Why did the insurance company start with such a low settlement offer?
Insurance companies are notorious for offering less than you deserve in their first settlement offer. Ever wonder why?
Interestingly, insurance companies need to be sued in order to determine if you have a strong case or not.
Once the insurance company is sued, they can subpoena records from your past and deposition you and the other involved parties.
That's why they give you a low-ball offer. If they don't, you won't sue them, and then they have no information to work with.
The other reason insurance companies make low ball settlement offers is that they know that many injured parties will naively accept the low offer. For many folks, the prospect of taking on a giant insurance company is daunting, and they prefer to avoid the conflict by simply accepting the first offer.
In some cases, they need the money right away. They may not be aware that there is an entire industry, called legal funding, that offers cash advances against future lawsuit settlements. So, they opt not to fight for a higher settlement offer.
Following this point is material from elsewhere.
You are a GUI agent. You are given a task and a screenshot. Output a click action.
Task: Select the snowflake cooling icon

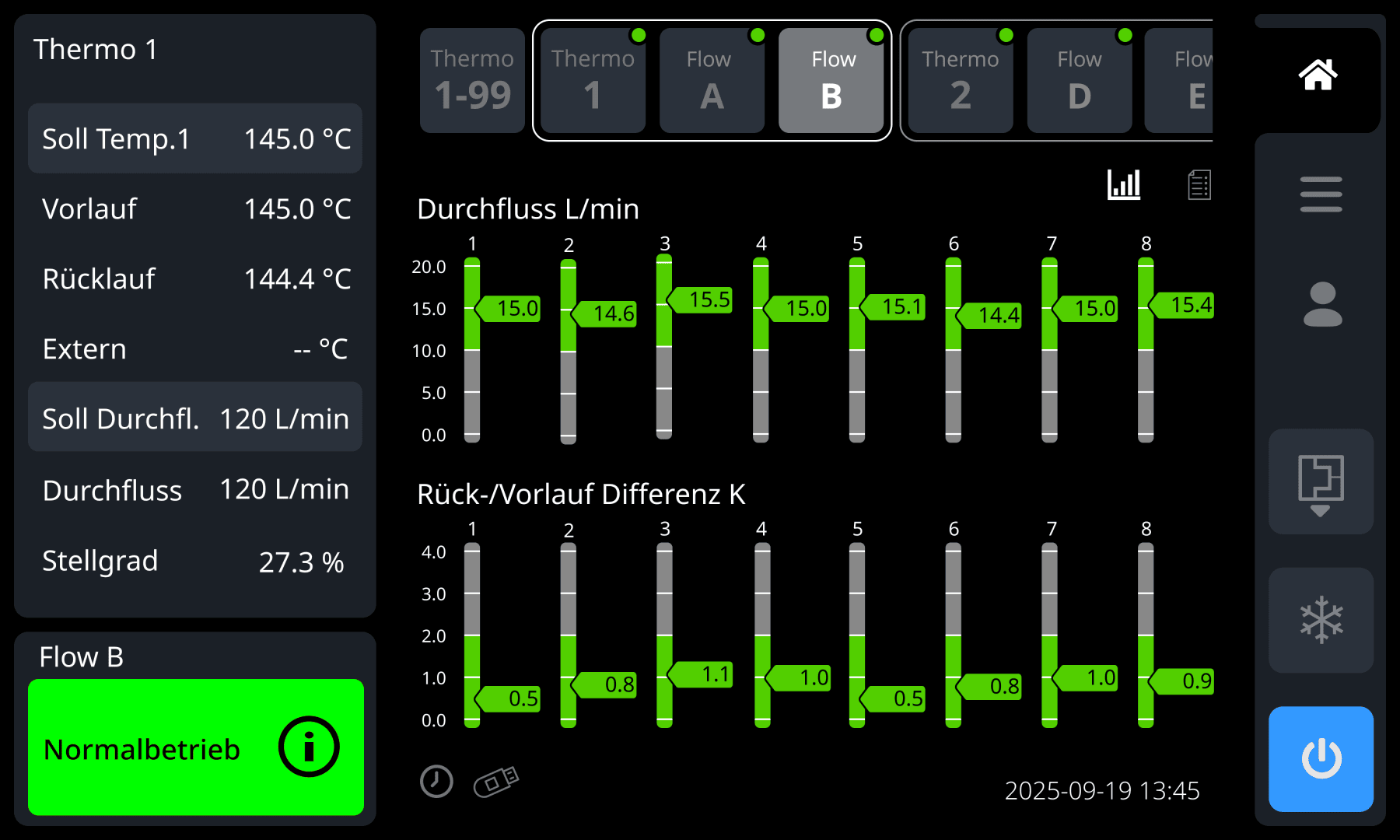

There is one final reason why insurance companies make low settlement offers. They know that in order to sue them, you have to find a lawyer.
As it turns out, suing insurance companies has a built-in screening process. Since lawyers typically only take cases on a contingent basis, the insurance companies want to have you vet your case with lawyers who might represent you.
If you cannot get a lawyer, you probably have a weak case and will accept their initial settlement offer.